= Social class in Italy =

Social classes in Italy are bourgeoisie, white-collar middle class, urban petite bourgeoisie, rural petite bourgeoisie, urban working class and rural working class.

== 1970s Italian social classes according to Labini ==
In his Essay on social classes the Italian economist Paolo Sylos Labini presented the following classification, based on his analysis of income distribution:
- Bourgeoisie (properly so called), composed by big urban and rural landowners; entrepreneurs and managers of stock companies; autonomous professionals;
- Petite bourgeoisie
  - Clerical petite bourgeoisie
  - Relatively autonomous petite bourgeoisie: farmers, artisans (including small professionals), traders;
  - Petite bourgeoisie composed by particular categories, such as militaries and clergymen;
- Working class;
- Lumpenproletariat.

==Contemporary Italian social structure==
A hierarchy of social class rank in Italy today.

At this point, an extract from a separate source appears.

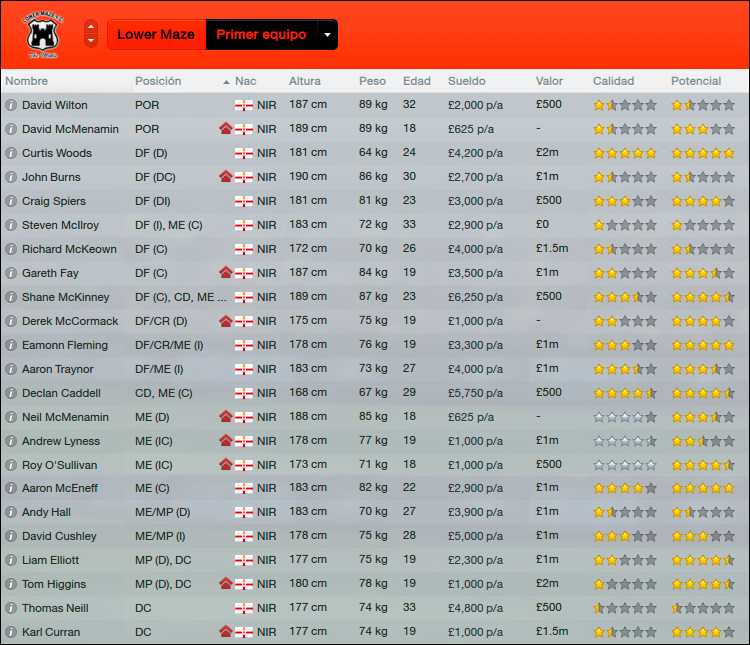The image size is (750, 645).
Task: Click the up arrow stepper beside club crest
Action: [91, 27]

1. Bourgeoisie (10% of the working population) includes high-class entrepreneurs, managers, politicians, self-employed people, highest-ranking celebrities, etc.

2. White-collar middle class (17% of the working population) includes middle class workers not employed in manual work.

3. Urban petite bourgeoisie (14% of the working population), is mainly made up of shopkeepers, small-business entrepreneurs, self-employed artisans etc.

4. Rural petite bourgeoisie (10% of the working population) consists of small entrepreneurs or estate owners who operate in the countryside, mainly in agriculture and forestry.

5. Urban working class (37% of the working population) refers to the people employed in manual work.

6. Rural working class (9% of the working population) consists of people operating in the primary industry, such as farmers, loggers, fishermen etc.